Malta Today: Mellieħa man who ran over obnoxious Aussie tourist ‘was defending his honour’

A Mellieha man was surprisingly discharged after causing a tourist permanent disability, when the court ruled his actions were provoked by the victim's taunting.
Court & Police Tuesday 9 October 2012 - 11:59 by Karl Stagno-Navarra



The insinuation by a drunken tourist that the accused was gay, led the court to believe the accused – from Mellieha – was defending his honour when the accusation was made in the presence of other villagers.

Alan Gauci, 36 of Mellieha, was given a conditional discharged by Magistrate Carol Peralta after admitting to causing permanent disability on an Australian tourist in 2004, when he deliberately ran him over in a car at 4am, on the basis that the accused - a Mellieha resident - had defended his honour after he was called "gay" by the tourist.

Magistrate Peralta said in his judgement that the accused "lives in Mellieha, and in his psyche, had a reputation to defend in his village."
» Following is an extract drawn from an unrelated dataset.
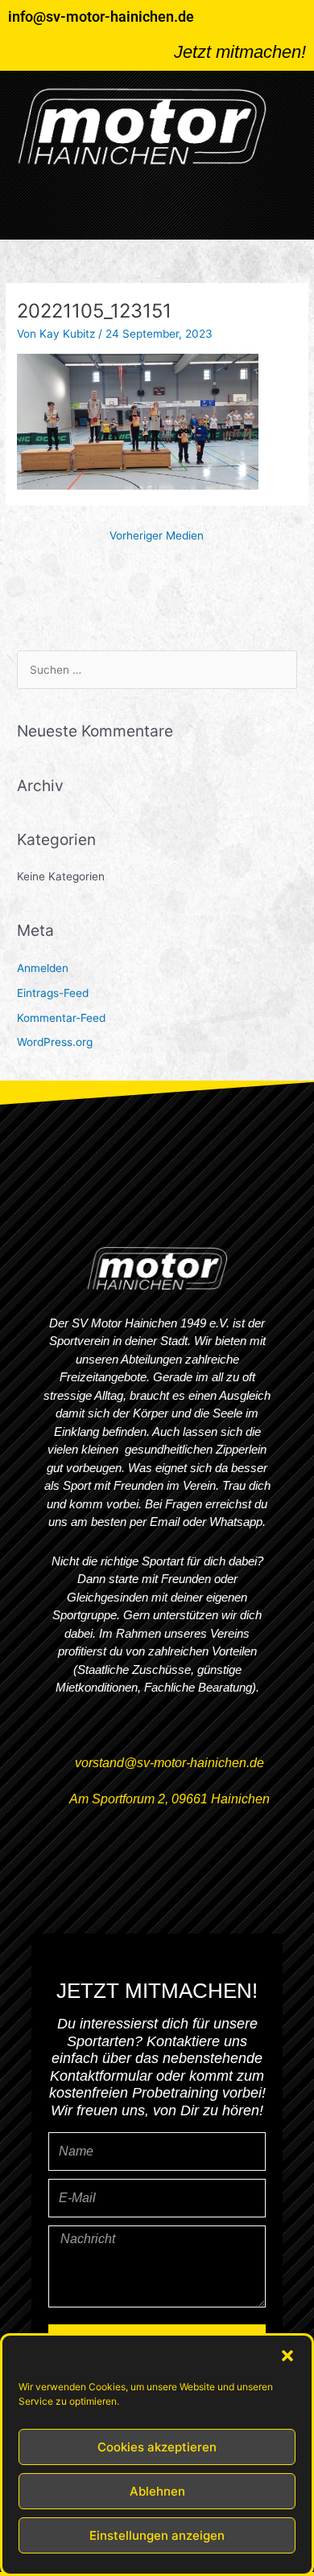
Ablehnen (157, 2491)
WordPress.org (55, 1042)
"The incident happened in Mellieha, and before fellow villagers, so the insinuation that the accused was 'gay' - even if there is nothing wrong with that - perhaps in the accused's psyche and other villagers', was not acceptable."

Gauci was conditionally discharged after the court noted that he had been provoked into reacting the way he did, when he drove his Sunbeam vehicle onto Australian national Jeremy Lalic, seriously injuring him and causing him permanent disability.

The incident happened on the night of March 21, 2004 when Gauci and his friends were drinking at Zap's Bar in Mellieha. Lalic and his friend walked into the bar, and according to the prosecuting police inspector, drank heavily to the extent that they got drunk, and started to make noise and annoy patrons.

Gauci said that he did not react to gesticulations made by Lalic behind his back, that implied he was a gay man, but the prosecuting inspector said he was heard saying that "this man [Lalic] deserves to be run over by a car."

The Australians were subsequently kicked out of the bar, and Gauci left some time afterwards, only to find Lalic and his friend walking up the road.

It was here that Gauci decided to drive into them, hitting Lalic and seriously injuring him.

In its judgement, the Court relied on evidence given by the prosecutor Inspector Michael Mallia, who said that the incident was a result of provocation. "In the circumstances of how things evolved, nothing would have happened had things gone differently."